DATA |

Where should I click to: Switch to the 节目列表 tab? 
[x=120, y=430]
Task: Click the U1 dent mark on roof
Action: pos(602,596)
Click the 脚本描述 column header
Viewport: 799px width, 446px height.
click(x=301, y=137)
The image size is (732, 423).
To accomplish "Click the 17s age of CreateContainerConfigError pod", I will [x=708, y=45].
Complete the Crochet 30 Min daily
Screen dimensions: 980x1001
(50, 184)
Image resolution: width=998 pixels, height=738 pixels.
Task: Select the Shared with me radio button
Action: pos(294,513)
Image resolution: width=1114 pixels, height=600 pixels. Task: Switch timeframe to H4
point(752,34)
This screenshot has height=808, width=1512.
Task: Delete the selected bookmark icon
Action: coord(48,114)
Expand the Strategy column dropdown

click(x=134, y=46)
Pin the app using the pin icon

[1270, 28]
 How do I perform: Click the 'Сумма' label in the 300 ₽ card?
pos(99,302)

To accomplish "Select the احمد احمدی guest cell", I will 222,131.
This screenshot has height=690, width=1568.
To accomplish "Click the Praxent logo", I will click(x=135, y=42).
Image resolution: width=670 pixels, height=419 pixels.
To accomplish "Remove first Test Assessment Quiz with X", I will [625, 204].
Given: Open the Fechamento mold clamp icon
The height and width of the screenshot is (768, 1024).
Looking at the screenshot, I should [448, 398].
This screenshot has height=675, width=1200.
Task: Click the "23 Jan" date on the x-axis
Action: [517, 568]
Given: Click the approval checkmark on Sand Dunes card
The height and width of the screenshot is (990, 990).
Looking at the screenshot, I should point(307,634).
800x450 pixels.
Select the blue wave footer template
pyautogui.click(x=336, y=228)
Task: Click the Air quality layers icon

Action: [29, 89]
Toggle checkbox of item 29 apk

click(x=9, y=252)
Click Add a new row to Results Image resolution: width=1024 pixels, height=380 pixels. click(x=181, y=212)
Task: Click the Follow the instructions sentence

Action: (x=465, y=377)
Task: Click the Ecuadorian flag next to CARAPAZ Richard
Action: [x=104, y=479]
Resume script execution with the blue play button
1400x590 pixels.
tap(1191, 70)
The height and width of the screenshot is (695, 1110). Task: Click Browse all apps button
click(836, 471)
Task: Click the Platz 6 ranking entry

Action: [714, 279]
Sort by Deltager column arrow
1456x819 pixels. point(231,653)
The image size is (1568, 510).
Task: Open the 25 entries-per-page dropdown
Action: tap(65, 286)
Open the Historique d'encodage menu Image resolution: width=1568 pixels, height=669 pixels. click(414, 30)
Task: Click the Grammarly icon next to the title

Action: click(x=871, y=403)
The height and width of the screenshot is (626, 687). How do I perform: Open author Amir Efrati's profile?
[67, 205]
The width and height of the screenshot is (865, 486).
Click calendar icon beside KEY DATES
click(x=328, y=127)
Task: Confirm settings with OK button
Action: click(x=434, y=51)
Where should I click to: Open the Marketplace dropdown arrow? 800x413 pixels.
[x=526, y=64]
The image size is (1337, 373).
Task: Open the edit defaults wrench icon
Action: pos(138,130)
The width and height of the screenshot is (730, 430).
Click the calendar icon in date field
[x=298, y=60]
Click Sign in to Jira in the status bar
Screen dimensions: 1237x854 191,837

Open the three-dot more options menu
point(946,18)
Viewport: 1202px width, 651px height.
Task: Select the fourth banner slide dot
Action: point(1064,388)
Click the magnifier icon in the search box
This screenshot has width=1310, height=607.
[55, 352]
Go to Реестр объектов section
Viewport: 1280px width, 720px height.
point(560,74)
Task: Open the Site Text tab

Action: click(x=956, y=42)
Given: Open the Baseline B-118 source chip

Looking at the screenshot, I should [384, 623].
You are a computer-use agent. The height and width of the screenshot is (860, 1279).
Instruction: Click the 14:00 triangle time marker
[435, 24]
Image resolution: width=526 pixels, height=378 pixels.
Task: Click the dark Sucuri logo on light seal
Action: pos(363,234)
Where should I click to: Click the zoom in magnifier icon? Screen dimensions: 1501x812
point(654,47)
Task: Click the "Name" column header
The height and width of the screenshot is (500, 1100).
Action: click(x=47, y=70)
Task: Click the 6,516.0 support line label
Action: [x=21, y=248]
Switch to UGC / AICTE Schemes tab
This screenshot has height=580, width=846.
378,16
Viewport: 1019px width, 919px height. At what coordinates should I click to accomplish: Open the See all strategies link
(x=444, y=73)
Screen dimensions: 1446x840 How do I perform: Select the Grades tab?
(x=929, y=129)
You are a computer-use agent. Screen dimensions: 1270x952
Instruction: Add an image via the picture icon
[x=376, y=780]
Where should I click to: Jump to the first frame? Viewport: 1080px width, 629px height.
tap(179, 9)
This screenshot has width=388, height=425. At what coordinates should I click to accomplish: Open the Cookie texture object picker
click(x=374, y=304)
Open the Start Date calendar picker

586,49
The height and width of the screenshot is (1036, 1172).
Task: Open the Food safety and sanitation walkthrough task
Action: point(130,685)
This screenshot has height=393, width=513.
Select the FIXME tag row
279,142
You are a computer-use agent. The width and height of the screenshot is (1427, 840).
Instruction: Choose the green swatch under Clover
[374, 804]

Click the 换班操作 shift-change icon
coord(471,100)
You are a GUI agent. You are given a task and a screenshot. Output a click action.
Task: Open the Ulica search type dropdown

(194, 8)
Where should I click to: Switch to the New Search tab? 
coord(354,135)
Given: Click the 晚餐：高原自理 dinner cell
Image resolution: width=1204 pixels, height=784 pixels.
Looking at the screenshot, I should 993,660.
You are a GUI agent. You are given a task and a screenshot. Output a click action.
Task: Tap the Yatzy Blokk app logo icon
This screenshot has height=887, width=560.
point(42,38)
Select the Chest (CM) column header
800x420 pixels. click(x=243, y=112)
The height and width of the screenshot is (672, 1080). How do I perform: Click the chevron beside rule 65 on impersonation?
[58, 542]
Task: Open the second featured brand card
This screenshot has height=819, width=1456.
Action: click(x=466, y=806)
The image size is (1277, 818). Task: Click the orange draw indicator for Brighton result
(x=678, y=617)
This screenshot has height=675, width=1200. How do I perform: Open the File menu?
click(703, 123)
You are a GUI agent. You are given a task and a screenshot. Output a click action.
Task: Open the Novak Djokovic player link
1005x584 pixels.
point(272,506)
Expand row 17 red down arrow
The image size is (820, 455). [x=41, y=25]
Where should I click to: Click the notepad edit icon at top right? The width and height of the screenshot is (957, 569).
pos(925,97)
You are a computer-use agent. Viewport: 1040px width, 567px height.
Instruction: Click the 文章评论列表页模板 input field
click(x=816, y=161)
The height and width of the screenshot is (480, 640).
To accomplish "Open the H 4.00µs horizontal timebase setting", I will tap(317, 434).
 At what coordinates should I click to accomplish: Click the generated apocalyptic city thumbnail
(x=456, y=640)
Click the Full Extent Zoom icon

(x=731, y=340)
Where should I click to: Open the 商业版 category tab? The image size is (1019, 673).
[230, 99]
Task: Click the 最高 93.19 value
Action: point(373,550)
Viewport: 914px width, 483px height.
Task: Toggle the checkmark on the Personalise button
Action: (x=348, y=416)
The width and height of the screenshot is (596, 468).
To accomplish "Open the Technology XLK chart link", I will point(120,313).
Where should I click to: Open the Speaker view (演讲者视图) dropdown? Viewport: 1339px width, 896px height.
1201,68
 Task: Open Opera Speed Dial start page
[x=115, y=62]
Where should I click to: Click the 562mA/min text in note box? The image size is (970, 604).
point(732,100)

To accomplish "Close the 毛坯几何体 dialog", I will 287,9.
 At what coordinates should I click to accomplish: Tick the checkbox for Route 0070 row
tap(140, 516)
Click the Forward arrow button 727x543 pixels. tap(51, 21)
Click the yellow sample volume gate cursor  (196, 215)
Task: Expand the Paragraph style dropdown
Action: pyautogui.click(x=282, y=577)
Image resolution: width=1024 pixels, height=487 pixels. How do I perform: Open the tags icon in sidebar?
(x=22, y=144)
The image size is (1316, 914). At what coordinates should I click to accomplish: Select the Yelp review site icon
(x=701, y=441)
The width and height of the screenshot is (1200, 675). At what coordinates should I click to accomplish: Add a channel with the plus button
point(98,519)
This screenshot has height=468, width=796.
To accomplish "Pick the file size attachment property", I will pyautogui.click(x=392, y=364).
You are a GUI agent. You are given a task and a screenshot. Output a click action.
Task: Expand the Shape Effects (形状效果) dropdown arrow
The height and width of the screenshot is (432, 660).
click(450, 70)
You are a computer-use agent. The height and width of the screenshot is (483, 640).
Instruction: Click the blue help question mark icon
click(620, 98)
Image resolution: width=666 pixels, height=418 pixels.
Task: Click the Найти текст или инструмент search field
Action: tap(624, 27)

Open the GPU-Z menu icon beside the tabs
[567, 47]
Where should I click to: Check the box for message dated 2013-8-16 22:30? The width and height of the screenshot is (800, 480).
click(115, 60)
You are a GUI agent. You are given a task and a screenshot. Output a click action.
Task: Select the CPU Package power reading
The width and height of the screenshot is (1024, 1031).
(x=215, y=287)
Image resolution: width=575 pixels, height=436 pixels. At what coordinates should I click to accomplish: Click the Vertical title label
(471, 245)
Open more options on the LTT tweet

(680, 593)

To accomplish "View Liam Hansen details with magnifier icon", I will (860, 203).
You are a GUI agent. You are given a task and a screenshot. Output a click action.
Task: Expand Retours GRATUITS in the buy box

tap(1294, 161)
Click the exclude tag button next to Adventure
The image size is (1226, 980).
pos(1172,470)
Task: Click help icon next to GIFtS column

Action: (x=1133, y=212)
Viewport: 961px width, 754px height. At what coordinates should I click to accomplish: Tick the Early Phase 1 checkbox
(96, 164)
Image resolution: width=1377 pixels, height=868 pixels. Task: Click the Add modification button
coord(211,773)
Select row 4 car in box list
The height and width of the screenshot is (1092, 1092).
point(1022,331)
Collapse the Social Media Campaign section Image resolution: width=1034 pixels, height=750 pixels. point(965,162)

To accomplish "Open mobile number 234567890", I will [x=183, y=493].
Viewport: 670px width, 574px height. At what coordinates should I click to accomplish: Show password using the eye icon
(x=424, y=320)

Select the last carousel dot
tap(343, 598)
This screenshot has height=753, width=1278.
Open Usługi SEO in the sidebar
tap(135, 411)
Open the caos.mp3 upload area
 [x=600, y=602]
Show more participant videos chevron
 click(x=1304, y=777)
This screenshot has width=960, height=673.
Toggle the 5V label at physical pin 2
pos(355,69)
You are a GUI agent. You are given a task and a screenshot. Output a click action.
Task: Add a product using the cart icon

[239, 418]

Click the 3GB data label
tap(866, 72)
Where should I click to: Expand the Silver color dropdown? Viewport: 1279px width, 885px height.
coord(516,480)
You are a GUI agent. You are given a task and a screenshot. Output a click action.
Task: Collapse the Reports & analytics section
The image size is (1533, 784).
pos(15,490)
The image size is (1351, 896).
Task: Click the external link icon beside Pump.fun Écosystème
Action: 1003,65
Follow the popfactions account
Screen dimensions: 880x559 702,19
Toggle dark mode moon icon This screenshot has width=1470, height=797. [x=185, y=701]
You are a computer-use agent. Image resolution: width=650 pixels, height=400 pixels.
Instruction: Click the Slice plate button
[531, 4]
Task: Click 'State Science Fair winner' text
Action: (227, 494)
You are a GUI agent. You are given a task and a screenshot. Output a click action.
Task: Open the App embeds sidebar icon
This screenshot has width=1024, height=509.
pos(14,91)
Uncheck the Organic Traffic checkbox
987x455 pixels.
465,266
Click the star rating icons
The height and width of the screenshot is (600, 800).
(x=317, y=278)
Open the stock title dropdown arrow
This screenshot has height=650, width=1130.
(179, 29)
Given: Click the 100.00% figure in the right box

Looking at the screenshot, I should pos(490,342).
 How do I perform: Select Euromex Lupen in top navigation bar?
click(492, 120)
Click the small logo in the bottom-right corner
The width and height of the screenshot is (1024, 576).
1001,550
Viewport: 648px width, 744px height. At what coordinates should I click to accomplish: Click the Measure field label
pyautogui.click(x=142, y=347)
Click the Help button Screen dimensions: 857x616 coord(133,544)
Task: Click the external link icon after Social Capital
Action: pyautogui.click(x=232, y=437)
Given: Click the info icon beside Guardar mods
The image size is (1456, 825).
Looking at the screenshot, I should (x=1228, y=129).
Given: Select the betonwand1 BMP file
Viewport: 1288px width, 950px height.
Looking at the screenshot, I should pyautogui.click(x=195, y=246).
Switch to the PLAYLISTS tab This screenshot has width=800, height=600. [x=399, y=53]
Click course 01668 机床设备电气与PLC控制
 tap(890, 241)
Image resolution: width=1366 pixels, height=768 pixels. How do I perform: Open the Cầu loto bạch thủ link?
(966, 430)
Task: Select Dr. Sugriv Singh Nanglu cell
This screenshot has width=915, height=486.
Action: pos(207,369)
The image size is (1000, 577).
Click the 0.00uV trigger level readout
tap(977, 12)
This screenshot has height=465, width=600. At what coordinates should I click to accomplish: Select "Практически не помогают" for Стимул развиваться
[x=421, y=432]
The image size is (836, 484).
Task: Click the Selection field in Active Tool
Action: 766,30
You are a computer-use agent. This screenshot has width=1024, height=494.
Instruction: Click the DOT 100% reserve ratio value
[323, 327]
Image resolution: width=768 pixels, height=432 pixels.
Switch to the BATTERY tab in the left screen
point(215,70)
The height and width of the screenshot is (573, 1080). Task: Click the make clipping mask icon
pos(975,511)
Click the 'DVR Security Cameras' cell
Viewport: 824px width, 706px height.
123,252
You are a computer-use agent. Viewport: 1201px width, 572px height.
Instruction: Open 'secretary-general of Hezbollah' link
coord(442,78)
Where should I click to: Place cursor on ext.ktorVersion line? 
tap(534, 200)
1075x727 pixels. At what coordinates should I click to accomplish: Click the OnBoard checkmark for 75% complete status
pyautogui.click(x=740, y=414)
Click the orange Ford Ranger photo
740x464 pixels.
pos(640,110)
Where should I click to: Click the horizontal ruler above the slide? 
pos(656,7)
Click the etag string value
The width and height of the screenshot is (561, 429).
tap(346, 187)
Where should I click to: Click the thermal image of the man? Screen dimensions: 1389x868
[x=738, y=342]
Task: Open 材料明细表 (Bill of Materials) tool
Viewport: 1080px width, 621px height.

TO DO |
Within the entries above, some lines may contain "section". Report how many, and nothing else.

SOLUTION TO THIS PROBLEM |
3